No pictures today but instead some interesting information from my visit to the site this afternoon. Hochtief and Network Rail held an open day from 11.00am to 3.00pm with minibus tours around the site. Unfortunately the weather was foul and the windows of the minibuses were steamed up and rain covered. Because of this no worthwhile photos could be taken. However the staff were very welcoming and pleased to answer any questions. There were several time lapse videos covering the main work sites. These graphically demonstrated the incredible pace of work. As one of the Network Rail guys remarked, there was nothing there only ten months ago. These are some of the more interesting facts:
- New junction between the new line and the Cambridge line goes in tomorrow morning between 9.00am and 10.30am and will be known as Hitchin East junction. A 90m section of track will be cut out and the prepared points and track panels lifted in.
- New junction between the ECML and the new line will go in in December and will be known as Hitchin North Junction. The existing junction will still be called Cambridge junction whilst just south of there the various connections are known as Hitchin South Junction.
- A track laying machine will visit in February and lay all the track and concrete sleepers in around a week.
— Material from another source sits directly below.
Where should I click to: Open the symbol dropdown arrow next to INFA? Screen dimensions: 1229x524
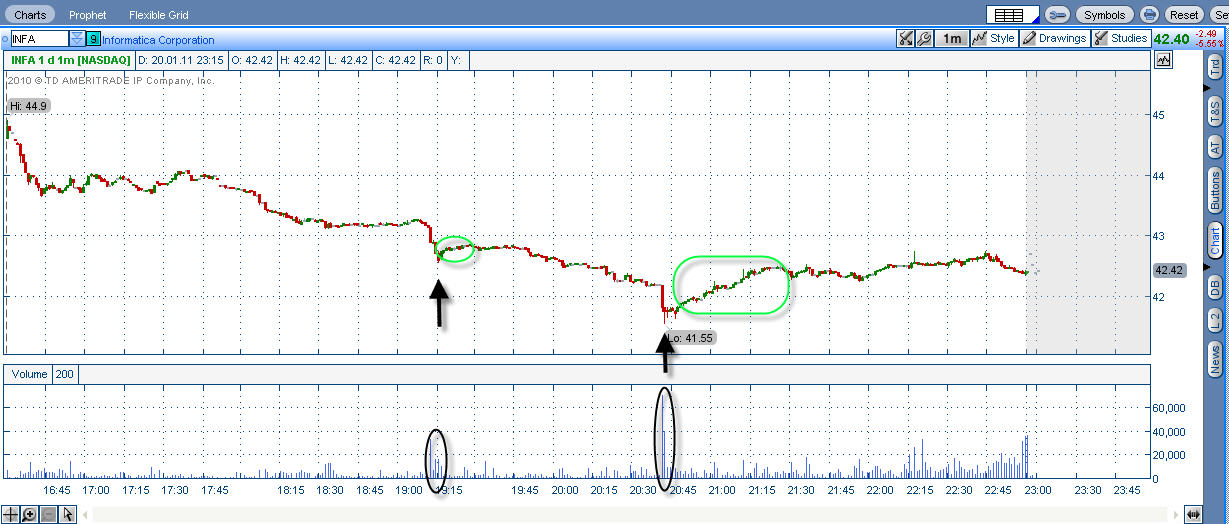(77, 39)
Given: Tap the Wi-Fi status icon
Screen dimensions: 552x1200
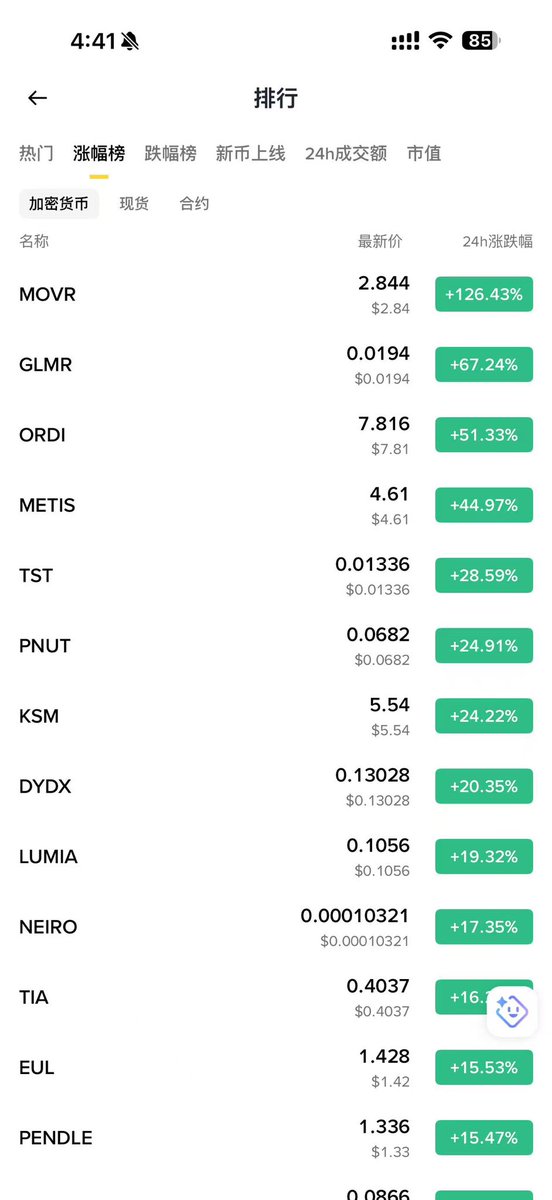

- Overhead work will be completed in March.
- The line will go into public service in June, 31 weeks from now. Drivers will be trained by simulator and walk throughs as it will not be feasible to do driver training on the new line.
- Line speed will be 50mph due the steep gradient and tight curves.
- The line will be ballasted throughout including the viaduct to keep the noise down. The viaduct has a concrete trough running throughout to facilitate this and to manage the run off.
- Maximum number of people working on site at any one time was 150, now around 60.
- Temporary quarry will be removed and hill reinstated to farmland next May. Around half a million tonnes of chalk was removed although not all was useable. Unused chalk will be used for reinstatement. The reason for the delay is the weather now would not allow machinery to operate.
- Drainage on the east side all goes to soakaways adjacent to the embankment. A large hole is dug and filled with something similar to milk crates. It is capped and a drain pipe put in.
Excellent post - thanks for the details. Will keep any eye out from the train tomorrow morning.
ReplyDeleteA pity I didn't know anything about the open day - we would have gone along!
That would be useful. I only found out about it by chance. Apparently they leafleted the area around the works and put up a notice at Hitchin station.
ReplyDeleteThanks for the information!!